Now that the gear from the 2018 season is all in except for a few bits here and there, we're sitting down with the data and getting to work. But even though today gave New Brunswick the first snow of the season, we're already casting an eye towards next spring. Tags and other equipment will have to be ordered and sorted once we finalize the plans for 2019, but some stuff is best acquired early on. Such is the case with the anchors we use for the acoustic-release receivers in Chaleur Bay and a few other spots.



Our typical receiver set up uses 15-20kg anchors and a float on the surface, as is the case with the many receivers on the Miramichi. When we use acoustic release receivers however, we need a different anchor altogether. These receivers and their floats stay well below the surface, out of harm's and everyone else's way. When we want them back, we send a signal and the receiver releases from the anchor and comes to the surface. Similar technology has been in the news for the lobster industry in efforts to minimize the amount of line in the sea that could entangle the North Atlantic right whales.

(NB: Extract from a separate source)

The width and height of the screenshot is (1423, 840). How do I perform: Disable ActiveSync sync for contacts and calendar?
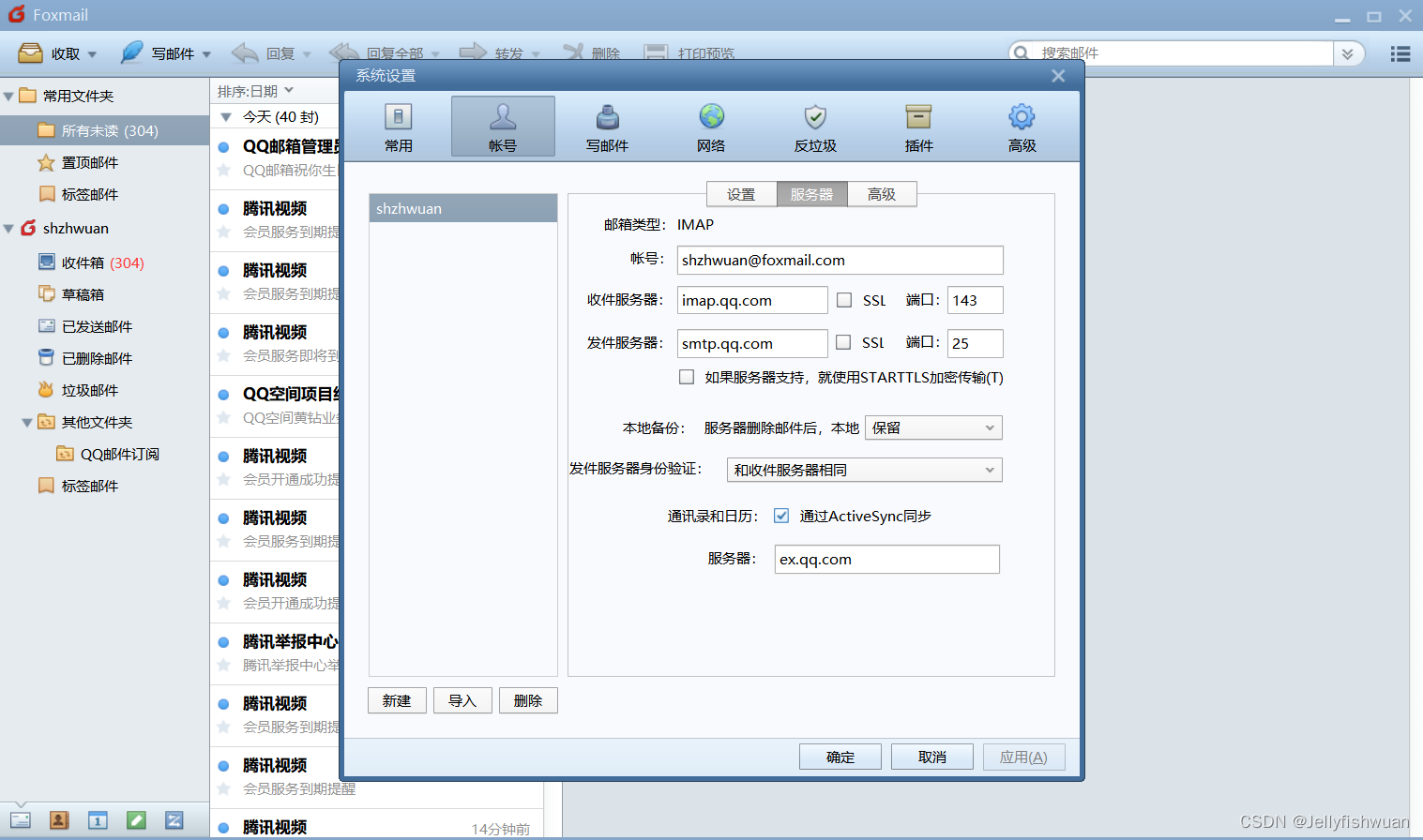[x=781, y=515]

The anchors for this set-up have to be heavier, much heavier. To make sure they can't move, get dragged or hop along the bottom in the currents (due to the 15kg pounds of buoyancy in the float), we use anchors that weigh between 50kg and 70kg. We source them from a scrap yard and they have already had a useful life as chains on container ships. Now they can contribute to research efforts, and help some summer students get a work out.

Graham Chafe, ASF Research..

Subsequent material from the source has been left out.